> _How to complete this task_: Two lines in the data below mark the range: the one with "Task: Click the Cut scissors icon in toolbar" and the one with "Filter members by". Return both, along with every line between them, exactly.

*** Begin section ***

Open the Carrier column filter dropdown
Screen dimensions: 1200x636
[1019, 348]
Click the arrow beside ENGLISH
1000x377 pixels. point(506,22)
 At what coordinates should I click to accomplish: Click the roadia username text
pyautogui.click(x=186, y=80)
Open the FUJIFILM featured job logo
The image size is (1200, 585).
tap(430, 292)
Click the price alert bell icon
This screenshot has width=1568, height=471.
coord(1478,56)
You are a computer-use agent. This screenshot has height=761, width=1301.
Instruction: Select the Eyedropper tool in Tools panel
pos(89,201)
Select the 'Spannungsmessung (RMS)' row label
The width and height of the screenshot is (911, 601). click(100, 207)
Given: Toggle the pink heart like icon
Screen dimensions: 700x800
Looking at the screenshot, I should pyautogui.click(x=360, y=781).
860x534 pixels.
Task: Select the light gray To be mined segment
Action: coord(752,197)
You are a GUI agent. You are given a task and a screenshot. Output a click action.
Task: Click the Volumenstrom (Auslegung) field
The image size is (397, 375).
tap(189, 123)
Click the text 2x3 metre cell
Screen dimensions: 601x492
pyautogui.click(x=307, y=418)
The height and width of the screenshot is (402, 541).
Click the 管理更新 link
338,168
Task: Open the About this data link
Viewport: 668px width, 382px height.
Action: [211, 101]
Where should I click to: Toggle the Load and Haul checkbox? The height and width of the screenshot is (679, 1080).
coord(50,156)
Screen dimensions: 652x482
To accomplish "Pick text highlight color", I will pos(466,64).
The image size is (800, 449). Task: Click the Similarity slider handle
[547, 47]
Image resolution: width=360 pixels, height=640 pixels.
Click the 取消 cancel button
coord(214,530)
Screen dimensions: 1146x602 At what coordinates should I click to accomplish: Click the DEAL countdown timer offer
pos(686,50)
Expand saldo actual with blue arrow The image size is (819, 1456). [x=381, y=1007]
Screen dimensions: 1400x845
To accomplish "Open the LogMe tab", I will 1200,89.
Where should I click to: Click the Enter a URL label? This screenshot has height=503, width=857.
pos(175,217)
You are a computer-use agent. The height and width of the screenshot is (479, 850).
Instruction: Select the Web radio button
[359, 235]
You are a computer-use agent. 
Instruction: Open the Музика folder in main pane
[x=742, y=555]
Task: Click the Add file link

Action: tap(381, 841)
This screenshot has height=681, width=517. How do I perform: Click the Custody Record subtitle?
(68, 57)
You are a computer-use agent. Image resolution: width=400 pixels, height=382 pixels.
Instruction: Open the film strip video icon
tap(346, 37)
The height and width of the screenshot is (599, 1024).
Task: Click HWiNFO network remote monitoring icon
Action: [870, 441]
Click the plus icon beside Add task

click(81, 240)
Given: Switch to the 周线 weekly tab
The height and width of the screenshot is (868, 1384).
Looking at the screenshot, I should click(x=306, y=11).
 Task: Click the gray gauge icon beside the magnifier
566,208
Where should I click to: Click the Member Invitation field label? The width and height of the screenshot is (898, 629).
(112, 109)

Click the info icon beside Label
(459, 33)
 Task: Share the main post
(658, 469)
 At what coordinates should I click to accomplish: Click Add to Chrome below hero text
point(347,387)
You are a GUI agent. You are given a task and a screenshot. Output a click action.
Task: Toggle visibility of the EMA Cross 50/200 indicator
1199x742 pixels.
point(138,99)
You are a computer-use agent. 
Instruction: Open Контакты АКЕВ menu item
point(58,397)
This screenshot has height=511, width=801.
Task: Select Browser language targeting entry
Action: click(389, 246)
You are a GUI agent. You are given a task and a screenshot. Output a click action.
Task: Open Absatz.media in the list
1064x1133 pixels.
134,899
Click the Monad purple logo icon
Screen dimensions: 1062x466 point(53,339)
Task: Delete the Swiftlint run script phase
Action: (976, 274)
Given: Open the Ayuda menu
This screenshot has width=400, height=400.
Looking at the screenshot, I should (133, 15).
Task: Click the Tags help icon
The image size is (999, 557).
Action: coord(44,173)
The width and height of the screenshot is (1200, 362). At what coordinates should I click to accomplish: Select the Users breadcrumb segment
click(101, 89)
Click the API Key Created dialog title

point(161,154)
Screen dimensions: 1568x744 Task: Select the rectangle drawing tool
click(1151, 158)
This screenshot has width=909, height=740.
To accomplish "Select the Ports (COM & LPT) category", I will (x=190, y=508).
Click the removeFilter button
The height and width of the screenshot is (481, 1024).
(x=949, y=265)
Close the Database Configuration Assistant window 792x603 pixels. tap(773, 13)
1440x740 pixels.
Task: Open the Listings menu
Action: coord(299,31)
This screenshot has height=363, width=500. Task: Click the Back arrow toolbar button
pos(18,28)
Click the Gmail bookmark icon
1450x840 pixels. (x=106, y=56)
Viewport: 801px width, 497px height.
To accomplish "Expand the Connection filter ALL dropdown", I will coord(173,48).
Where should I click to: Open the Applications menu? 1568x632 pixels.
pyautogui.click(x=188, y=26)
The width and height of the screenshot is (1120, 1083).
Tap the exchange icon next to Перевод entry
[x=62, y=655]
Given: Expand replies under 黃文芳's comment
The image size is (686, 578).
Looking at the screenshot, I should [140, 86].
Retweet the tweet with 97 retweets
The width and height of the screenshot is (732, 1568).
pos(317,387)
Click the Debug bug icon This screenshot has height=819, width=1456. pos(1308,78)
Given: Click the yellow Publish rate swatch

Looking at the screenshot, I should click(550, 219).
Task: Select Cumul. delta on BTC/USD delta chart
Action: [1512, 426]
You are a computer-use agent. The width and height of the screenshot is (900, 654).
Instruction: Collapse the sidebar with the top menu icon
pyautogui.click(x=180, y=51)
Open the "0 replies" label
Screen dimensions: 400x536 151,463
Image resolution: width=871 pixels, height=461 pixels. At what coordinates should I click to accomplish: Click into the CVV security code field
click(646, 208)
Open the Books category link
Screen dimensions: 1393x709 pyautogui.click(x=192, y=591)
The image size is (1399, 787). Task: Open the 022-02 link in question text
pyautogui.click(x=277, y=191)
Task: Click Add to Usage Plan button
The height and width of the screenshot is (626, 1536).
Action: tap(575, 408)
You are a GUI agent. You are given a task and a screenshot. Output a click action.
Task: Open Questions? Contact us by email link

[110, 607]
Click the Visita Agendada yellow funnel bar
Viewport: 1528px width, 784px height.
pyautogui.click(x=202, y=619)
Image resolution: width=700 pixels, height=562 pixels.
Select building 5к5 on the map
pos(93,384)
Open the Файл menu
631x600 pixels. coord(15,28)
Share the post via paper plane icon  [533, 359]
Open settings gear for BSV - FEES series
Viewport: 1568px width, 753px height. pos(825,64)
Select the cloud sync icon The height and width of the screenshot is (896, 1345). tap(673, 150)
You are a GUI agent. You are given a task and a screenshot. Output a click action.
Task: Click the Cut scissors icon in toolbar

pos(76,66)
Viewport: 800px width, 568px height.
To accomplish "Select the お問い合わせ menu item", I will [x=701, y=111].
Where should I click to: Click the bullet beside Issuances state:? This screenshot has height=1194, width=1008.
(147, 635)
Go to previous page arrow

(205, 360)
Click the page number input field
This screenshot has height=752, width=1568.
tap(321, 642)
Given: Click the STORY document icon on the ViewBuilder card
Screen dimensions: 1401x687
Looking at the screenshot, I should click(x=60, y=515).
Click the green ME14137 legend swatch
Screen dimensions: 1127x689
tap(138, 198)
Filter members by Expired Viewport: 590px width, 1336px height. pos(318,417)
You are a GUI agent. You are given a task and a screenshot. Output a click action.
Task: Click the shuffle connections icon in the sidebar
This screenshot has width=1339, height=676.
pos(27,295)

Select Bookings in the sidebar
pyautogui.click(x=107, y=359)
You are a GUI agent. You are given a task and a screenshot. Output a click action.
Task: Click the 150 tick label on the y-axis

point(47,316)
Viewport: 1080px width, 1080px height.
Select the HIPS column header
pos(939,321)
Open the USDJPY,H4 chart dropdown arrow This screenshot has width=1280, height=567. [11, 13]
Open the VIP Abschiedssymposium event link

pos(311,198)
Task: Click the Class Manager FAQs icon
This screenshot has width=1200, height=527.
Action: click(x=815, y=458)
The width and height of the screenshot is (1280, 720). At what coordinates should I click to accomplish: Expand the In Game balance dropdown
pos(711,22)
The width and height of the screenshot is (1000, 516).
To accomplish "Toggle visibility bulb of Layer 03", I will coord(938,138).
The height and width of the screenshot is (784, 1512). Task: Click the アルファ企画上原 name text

*** End section ***

> _Task output_:
Task: Click the Cut scissors icon in toolbar

pos(76,66)
Viewport: 800px width, 568px height.
To accomplish "Select the お問い合わせ menu item", I will [x=701, y=111].
Where should I click to: Click the bullet beside Issuances state:? This screenshot has height=1194, width=1008.
(147, 635)
Go to previous page arrow

(205, 360)
Click the page number input field
This screenshot has height=752, width=1568.
tap(321, 642)
Given: Click the STORY document icon on the ViewBuilder card
Screen dimensions: 1401x687
Looking at the screenshot, I should click(x=60, y=515).
Click the green ME14137 legend swatch
Screen dimensions: 1127x689
tap(138, 198)
Filter members by Expired Viewport: 590px width, 1336px height. pos(318,417)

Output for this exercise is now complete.